- TEXTAUSZUG
Wenn der Bw um Herabsetzung des Strafausmaßes bittet, ist folgendes festzuhalten:

Gemäß § 19 VStG ist Grundlage für die Bemessung der Strafe stets das Ausmaß der mit der Tat verbundenen Schädigung oder Gefährdung derjenigen Interessen, deren Schutz die Strafdrohung dient, und der Umstand, inwieweit die Tat sonst nachteilige Folgen nach sich gezogen hat (Abs.1).

Im ordentlichen Verfahren (§§ 40 bis 46) sind überdies die nach dem Zweck der Strafdrohung in Betracht kommenden Erschwerungs- und Milderungsgründe, soweit sie nicht schon die Strafdrohung bestimmen, gegeneinander abzuwägen. Auf das Ausmaß des Verschuldens ist besonders Bedacht zu nehmen.

Unter Berücksichtigung der Eigenart des Verwaltungsstrafrechtes sind die §§ 32 bis 35 des StGB sinngemäß anzuwenden.

Die Einkommens-, Vermögens- und Familienverhältnisse des Beschuldigten sind bei der Bemessung von Geldstrafen zu berücksichtigen.

Gespeicherte Einträge
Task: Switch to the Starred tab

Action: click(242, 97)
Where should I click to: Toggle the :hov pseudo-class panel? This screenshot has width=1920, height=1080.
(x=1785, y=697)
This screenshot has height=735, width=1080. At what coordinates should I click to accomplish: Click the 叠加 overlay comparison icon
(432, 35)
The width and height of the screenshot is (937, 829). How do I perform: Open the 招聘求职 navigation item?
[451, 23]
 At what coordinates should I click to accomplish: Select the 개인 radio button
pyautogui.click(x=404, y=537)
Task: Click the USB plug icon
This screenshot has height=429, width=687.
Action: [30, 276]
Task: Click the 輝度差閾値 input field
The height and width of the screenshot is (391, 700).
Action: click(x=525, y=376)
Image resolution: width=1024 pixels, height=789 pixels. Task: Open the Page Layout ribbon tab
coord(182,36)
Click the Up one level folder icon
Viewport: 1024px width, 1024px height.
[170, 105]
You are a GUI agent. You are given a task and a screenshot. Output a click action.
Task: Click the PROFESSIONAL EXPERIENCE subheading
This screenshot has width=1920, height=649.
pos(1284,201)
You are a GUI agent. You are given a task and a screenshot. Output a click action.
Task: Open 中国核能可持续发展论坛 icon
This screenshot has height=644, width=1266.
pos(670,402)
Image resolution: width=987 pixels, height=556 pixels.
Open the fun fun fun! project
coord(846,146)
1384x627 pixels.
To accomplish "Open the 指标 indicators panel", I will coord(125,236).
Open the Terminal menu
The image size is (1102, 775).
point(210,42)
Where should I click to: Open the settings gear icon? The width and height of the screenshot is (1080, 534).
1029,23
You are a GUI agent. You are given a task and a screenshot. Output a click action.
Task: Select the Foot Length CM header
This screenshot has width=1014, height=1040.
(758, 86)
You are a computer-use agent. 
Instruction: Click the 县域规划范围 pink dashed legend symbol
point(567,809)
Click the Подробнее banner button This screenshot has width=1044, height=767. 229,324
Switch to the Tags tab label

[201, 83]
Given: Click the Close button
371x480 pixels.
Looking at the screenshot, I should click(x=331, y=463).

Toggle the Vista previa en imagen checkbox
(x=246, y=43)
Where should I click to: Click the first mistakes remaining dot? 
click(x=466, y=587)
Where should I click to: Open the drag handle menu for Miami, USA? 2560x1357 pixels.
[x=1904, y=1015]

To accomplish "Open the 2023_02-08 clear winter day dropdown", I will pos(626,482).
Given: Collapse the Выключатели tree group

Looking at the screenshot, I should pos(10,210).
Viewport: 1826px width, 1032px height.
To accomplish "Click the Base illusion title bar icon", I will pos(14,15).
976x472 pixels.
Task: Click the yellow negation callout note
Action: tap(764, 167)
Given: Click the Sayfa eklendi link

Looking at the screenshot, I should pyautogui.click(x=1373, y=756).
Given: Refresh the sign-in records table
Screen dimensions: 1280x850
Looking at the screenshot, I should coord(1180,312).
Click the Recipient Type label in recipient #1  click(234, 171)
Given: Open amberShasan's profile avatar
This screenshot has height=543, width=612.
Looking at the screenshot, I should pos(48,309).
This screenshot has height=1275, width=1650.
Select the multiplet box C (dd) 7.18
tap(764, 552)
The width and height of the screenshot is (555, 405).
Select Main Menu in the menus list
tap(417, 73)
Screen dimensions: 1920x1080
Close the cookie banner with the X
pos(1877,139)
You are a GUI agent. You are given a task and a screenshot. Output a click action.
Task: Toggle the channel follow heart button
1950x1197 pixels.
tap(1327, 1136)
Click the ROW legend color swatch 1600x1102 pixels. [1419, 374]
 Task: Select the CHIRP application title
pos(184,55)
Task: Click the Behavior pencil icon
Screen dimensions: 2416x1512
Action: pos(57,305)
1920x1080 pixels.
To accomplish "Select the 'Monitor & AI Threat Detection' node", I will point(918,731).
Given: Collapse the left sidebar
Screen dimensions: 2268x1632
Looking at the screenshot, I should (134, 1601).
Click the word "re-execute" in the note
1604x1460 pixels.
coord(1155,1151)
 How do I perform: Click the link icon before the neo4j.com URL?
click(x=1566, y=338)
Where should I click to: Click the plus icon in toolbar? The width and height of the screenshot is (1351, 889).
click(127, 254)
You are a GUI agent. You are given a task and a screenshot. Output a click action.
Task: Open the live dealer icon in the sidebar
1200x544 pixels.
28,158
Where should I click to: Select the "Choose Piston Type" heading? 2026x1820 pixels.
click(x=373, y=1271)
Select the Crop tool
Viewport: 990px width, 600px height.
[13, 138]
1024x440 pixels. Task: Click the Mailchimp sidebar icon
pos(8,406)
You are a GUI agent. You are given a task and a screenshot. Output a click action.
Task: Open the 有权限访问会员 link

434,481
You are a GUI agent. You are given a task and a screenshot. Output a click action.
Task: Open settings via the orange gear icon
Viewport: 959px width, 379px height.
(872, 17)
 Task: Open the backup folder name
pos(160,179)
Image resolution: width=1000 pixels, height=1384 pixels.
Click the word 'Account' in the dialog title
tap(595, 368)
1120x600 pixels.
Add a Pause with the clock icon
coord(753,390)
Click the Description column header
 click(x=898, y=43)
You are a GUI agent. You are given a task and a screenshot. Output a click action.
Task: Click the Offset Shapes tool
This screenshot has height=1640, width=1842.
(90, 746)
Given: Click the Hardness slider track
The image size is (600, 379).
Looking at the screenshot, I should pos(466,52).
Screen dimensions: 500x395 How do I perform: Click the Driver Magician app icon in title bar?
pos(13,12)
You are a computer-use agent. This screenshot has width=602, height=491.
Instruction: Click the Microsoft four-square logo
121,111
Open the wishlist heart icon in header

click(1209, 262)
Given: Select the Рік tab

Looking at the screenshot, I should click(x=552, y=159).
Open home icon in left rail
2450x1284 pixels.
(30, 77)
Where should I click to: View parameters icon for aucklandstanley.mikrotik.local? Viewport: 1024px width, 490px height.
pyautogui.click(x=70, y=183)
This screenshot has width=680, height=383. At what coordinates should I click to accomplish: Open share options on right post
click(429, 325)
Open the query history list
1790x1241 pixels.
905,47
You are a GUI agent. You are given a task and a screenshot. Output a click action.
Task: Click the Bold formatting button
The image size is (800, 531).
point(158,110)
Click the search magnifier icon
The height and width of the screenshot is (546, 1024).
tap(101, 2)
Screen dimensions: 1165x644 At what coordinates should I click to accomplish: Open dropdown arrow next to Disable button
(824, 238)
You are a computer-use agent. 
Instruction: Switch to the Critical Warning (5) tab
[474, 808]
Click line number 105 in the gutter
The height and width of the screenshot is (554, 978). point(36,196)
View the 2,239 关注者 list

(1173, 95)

- AUFGABENSTELLUNG
• A. Kannst du die Datensätze ab der Zeile mit „Click the ROW“ bis einschließlich der Zeile mit „click(x=373, y=1271)“ noch einmal wiedergeben und dabei „Screen dimensions:“ durch „Screen size:“ ersetzen, ohne sonst etwas zu ändern?
• B. Wie ließe sich der Text zur Strafbemessung nach dem letzten Satz weiterführen? Schreib die Fortsetzung.

- ERGEBNISSE JE AUFGABE
• A.
Click the ROW legend color swatch 1600x1102 pixels. [1419, 374]
 Task: Select the CHIRP application title
pos(184,55)
Task: Click the Behavior pencil icon
Screen size: 2416x1512
Action: pos(57,305)
1920x1080 pixels.
To accomplish "Select the 'Monitor & AI Threat Detection' node", I will point(918,731).
Given: Collapse the left sidebar
Screen size: 2268x1632
Looking at the screenshot, I should (134, 1601).
Click the word "re-execute" in the note
1604x1460 pixels.
coord(1155,1151)
 How do I perform: Click the link icon before the neo4j.com URL?
click(x=1566, y=338)
Where should I click to: Click the plus icon in toolbar? The width and height of the screenshot is (1351, 889).
click(127, 254)
You are a GUI agent. You are given a task and a screenshot. Output a click action.
Task: Open the live dealer icon in the sidebar
1200x544 pixels.
28,158
Where should I click to: Select the "Choose Piston Type" heading? 2026x1820 pixels.
click(x=373, y=1271)

• B.
Unter Anwendung dieser Strafbemessungsregeln ist davon auszugehen, daß der Erhaltung des Landschaftsbildes und des Naturhaushaltes gerade im Uferschutzbereich von Flüssen und Bächen ein hohes öffentliches Interesse beizumessen ist. IdS ist auch auf die ausführliche Begründung des bekämpften Straferkenntnisses zu verweisen. Ergänzend ist noch anzuführen, daß in Anbetracht der Gesamtfläche, die der Bw als landwirtschaftliche Nutzfläche bewirtschaftet, das Einebnen dieser kleinen Fläche absolut nicht betriebswirtschaftlich notwendig ist.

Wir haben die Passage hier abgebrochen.